Drawing an analogy to computers, Morgan-Mendelists were concerned only with the hardware of heredity, Miehurinists (and Naudinists) with the software as well. Chromosomes ordinarily do not move from cell to cell, but strands of RNA may do so. If the differences between stock and scion are epigenetic rather than genetic, RNA may transmit the state (silenced or active) of specific genes from one tissue to another, even (in some cases) where the stock and scion are of different genera.
The technique of removing leaves from the scion makes the scion more dependent on the stock for nutrition.
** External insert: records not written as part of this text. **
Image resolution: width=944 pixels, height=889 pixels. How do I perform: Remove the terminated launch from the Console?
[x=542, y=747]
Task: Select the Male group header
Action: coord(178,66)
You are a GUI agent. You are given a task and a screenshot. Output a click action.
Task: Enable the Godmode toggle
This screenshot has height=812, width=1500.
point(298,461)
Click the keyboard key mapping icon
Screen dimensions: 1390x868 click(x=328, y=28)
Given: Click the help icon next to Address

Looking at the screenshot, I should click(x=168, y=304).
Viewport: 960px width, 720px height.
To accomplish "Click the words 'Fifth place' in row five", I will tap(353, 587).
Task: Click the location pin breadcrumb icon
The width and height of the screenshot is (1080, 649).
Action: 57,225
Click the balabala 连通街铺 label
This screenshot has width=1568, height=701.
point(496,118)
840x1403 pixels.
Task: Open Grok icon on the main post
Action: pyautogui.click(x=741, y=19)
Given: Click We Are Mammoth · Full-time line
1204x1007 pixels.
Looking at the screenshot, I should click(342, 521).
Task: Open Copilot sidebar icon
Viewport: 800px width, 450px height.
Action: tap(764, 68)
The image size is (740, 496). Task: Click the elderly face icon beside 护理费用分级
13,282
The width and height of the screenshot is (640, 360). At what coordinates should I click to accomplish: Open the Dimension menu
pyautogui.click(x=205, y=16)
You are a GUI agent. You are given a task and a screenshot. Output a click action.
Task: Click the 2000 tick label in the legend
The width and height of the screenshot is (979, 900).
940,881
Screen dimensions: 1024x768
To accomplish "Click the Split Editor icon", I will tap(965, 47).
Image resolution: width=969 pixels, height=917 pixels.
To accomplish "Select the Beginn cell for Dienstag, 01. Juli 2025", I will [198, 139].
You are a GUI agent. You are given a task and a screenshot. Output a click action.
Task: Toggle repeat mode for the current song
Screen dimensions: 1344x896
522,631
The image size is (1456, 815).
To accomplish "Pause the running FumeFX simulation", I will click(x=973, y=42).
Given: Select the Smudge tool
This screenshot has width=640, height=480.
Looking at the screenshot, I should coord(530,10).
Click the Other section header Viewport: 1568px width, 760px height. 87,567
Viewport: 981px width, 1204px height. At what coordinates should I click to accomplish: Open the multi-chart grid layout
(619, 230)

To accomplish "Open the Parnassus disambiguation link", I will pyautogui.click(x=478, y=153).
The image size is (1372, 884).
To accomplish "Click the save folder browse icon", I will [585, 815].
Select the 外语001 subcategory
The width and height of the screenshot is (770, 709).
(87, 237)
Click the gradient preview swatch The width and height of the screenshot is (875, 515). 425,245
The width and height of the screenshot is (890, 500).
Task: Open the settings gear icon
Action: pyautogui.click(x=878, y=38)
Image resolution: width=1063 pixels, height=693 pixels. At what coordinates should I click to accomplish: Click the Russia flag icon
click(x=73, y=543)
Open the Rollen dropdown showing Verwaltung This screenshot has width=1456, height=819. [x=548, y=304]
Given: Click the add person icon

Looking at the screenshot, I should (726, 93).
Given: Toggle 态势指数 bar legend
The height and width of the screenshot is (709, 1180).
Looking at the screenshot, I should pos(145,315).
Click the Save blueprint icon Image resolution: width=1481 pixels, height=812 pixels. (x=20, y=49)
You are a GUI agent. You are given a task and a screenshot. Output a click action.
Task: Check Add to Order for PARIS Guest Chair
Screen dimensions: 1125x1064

Presumably the RNA-protein complex is carried along with the carbohydrates.
As for the transmutation of dead elements, this appears to be literally true. According to Meagher, "evolutionary studies have shown that the mechanism for metal tolerance is uptake, not exclusion, such that metal-tolerant genotypes are also metal accumulators." Furthermore, "metal-tolerant plants do not compete well in noncontaminated sites". The plants may not require the metals to live, but certainly benefit from their presence.